*** EXERCISE INPUTS Section Begins ***

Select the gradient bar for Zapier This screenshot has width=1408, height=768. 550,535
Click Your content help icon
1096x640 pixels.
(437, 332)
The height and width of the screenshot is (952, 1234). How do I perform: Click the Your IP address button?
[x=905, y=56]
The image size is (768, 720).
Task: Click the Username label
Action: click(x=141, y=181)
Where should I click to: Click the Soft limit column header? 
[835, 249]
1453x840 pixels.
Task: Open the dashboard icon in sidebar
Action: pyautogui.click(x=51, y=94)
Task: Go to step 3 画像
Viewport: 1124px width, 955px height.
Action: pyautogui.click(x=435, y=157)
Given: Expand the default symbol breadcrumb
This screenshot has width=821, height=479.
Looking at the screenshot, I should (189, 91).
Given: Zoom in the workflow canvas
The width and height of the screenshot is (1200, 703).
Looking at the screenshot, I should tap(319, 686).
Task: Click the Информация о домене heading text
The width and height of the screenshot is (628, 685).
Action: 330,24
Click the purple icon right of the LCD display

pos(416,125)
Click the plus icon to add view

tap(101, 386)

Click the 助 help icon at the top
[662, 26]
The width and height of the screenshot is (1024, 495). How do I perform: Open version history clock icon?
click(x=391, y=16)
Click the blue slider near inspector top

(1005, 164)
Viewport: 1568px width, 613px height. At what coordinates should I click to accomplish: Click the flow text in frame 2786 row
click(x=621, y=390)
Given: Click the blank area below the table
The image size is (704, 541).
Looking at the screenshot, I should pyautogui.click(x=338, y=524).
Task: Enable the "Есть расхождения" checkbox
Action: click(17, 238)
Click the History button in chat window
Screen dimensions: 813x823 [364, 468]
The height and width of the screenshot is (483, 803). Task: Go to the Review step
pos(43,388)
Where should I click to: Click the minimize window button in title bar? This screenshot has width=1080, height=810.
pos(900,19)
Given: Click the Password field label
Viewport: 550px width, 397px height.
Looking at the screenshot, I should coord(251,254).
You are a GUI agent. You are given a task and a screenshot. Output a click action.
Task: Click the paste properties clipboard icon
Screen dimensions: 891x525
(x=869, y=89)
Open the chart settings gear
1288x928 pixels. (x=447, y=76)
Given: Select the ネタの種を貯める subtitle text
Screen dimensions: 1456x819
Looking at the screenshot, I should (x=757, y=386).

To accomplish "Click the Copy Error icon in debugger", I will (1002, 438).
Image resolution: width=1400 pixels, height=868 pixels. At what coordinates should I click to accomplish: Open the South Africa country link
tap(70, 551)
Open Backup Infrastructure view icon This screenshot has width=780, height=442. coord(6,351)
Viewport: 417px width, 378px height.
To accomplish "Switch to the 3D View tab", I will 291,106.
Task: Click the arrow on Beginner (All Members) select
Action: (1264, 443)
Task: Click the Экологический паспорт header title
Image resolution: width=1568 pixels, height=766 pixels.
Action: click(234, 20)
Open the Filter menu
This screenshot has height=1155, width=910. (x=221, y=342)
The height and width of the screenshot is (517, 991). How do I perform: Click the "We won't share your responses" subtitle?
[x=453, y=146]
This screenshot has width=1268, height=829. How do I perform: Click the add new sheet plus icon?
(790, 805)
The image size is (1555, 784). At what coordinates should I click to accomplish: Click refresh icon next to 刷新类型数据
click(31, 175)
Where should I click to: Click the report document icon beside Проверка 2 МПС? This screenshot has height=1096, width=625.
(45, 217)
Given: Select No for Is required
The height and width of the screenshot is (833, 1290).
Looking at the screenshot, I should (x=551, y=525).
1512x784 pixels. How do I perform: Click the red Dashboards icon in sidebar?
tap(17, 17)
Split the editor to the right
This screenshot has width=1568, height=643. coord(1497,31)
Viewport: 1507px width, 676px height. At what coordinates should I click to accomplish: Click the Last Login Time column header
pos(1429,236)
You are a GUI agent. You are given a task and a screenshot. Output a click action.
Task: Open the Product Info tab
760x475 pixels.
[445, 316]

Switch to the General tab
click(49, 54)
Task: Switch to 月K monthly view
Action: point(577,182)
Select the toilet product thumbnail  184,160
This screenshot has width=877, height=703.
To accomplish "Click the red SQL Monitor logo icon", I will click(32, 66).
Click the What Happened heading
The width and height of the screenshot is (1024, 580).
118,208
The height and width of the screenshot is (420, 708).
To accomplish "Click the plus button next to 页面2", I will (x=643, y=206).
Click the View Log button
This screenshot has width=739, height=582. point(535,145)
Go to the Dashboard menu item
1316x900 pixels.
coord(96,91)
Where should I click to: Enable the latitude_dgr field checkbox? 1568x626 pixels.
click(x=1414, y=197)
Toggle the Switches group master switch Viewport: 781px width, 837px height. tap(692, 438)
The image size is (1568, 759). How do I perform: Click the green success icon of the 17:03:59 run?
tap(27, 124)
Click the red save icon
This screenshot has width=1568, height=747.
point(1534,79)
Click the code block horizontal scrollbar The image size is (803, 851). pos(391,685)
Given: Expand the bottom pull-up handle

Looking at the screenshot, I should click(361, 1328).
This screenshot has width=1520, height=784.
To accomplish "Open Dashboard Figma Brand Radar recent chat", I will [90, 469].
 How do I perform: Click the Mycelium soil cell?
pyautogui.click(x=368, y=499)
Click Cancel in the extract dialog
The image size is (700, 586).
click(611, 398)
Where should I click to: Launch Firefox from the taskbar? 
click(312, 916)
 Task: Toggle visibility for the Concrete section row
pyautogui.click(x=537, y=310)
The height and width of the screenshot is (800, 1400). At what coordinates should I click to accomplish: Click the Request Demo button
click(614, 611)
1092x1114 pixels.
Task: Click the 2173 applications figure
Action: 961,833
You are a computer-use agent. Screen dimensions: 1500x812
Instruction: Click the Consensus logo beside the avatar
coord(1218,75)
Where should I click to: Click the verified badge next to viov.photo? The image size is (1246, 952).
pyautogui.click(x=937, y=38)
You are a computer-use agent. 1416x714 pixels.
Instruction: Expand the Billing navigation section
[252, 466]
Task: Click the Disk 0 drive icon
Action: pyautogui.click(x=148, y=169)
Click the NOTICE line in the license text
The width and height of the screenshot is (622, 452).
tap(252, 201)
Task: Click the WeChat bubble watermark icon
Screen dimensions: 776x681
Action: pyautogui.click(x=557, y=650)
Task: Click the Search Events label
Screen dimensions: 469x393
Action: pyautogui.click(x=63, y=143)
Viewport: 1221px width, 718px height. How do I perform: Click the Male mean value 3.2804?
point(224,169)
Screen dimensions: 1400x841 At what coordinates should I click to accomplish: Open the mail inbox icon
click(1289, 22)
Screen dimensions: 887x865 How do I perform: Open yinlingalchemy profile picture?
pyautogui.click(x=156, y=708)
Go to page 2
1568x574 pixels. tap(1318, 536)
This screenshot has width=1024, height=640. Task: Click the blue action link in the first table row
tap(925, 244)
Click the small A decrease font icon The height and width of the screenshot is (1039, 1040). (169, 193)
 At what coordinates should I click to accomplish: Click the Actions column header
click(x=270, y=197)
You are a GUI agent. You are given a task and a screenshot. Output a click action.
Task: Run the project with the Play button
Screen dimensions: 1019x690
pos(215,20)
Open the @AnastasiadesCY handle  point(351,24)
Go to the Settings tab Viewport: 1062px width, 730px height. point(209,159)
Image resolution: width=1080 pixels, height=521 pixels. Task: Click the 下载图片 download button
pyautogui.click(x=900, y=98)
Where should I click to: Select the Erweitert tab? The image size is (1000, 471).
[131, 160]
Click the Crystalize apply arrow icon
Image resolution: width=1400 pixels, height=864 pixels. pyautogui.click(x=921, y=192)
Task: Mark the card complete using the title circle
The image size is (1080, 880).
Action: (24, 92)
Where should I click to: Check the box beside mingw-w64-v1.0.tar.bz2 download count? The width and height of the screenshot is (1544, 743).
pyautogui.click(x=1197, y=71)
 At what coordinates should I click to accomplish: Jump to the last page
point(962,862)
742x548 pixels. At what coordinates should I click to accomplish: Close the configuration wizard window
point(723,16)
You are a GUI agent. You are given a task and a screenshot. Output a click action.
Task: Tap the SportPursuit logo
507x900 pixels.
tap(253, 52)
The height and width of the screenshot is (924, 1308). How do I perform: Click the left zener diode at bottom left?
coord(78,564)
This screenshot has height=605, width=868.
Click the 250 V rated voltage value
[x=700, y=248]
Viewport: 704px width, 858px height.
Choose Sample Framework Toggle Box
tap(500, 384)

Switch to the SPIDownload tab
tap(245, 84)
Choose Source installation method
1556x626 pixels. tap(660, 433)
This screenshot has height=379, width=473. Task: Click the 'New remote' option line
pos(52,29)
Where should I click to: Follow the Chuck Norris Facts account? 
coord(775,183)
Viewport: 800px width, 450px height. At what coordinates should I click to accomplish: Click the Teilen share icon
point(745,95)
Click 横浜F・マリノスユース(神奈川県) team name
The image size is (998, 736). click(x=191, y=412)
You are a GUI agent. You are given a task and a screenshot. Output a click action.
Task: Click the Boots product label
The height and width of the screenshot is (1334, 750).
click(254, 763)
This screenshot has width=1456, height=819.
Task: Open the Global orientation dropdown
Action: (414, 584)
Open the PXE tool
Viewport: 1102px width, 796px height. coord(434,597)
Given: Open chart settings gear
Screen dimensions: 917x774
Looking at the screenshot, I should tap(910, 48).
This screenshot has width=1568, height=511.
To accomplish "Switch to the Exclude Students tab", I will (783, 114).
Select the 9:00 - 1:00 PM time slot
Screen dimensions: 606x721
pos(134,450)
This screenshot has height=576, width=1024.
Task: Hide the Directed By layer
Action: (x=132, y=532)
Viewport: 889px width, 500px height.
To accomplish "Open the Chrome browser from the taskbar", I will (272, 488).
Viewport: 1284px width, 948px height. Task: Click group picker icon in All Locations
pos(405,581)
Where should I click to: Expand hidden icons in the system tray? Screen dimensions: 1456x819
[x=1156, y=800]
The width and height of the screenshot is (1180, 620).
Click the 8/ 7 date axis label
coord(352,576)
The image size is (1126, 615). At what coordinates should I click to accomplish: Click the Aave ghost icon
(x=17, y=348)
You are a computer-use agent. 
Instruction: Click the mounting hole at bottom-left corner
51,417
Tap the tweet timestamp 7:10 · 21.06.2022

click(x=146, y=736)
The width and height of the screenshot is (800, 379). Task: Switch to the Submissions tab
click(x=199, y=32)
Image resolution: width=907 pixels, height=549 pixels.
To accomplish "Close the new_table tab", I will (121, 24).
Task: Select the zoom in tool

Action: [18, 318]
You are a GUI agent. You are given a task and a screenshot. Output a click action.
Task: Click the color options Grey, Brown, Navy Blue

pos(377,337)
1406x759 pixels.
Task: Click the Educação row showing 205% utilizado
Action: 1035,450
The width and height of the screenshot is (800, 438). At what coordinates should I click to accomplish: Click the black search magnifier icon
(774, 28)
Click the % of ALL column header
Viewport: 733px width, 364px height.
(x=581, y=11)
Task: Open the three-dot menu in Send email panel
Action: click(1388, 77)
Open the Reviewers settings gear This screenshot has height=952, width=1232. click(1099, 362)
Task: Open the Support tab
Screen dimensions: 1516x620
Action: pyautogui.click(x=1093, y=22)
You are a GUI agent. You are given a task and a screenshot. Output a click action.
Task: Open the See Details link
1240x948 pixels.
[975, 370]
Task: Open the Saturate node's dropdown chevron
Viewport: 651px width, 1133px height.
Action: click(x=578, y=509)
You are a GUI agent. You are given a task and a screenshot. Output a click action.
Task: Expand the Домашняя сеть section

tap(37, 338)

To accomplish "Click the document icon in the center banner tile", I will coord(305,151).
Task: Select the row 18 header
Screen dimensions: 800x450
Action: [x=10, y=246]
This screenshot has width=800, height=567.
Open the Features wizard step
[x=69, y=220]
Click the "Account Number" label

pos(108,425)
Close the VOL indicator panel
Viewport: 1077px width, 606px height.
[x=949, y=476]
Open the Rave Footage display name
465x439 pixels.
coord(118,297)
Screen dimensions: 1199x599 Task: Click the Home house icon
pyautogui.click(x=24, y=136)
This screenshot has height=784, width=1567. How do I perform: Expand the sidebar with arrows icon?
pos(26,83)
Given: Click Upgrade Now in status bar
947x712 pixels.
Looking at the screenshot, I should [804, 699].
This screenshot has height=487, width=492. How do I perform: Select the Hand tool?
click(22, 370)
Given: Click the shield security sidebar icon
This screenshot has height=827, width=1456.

*** EXERCISE INPUTS Section Ends ***

**WORK ORDER**. Read through the records above and copy the lines that contain "heading".

**EXERCISE RESPONSE**.
Task: Click the Информация о домене heading text
Click the What Happened heading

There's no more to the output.